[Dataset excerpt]
::::

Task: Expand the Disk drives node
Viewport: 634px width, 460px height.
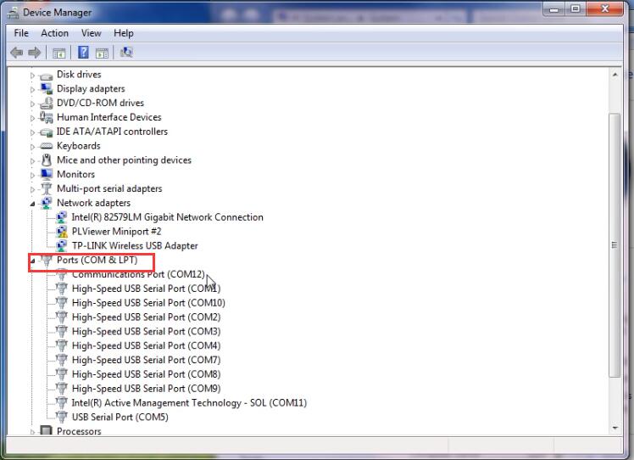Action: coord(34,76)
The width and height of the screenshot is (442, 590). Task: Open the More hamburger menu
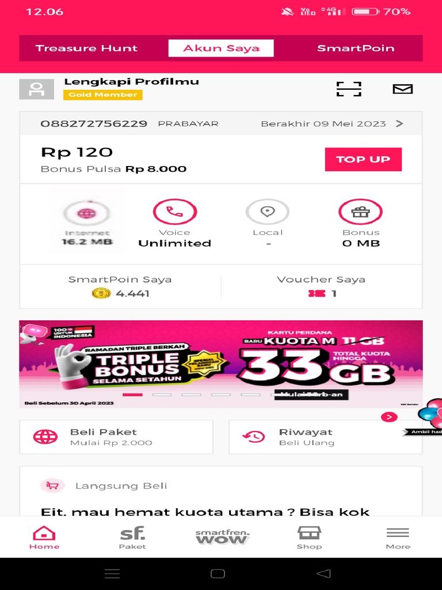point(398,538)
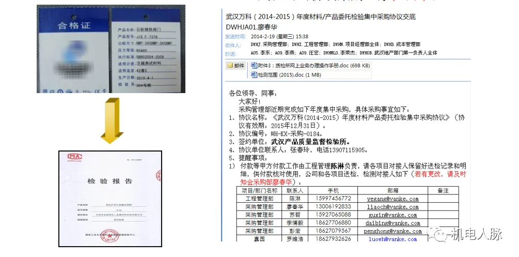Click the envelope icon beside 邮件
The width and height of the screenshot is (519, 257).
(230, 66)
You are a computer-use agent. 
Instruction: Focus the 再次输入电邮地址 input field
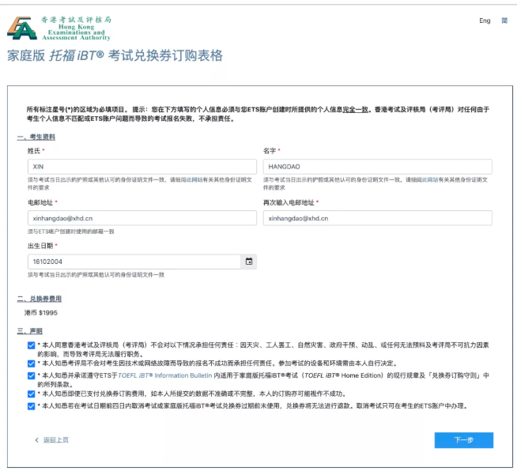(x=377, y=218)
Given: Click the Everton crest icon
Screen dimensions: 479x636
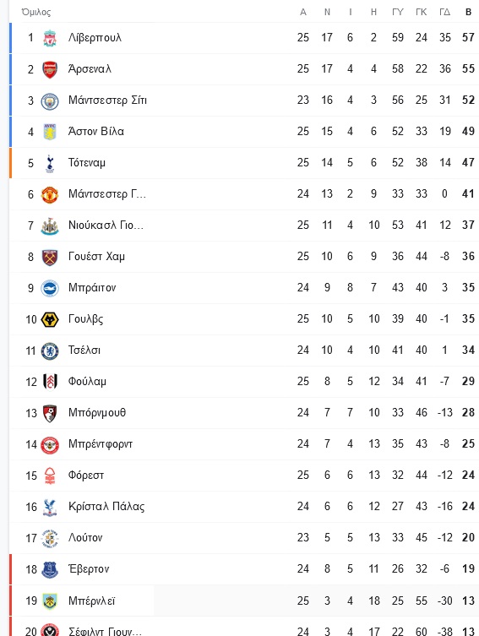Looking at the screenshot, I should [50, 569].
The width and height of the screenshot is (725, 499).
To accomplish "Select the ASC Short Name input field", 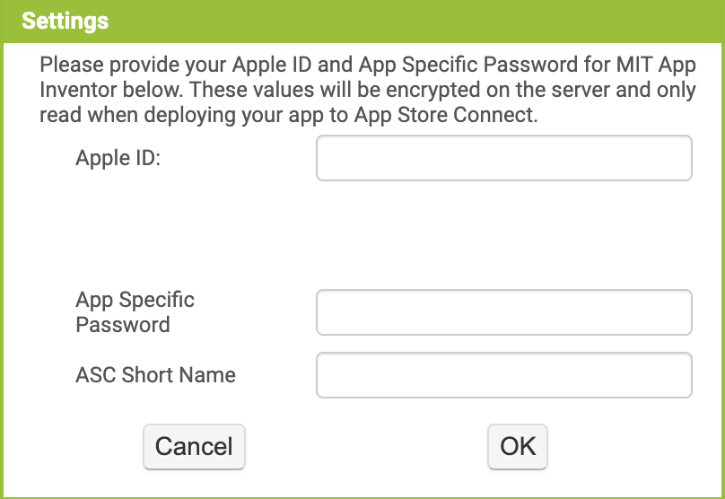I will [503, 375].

::::

Recast the material as a numbered list. Begin at the line that has "You are a computer-use agent.", stop after the line that has "Looking at the", skip blank lines, and leave the pictures out.

1. You are a computer-use agent. 
2. Instruction: Focus the 再次输入电邮地址 input field
3. (x=377, y=218)
4. Given: Click the Everton crest icon
5. Screen dimensions: 479x636
6. Looking at the screenshot, I should [50, 569].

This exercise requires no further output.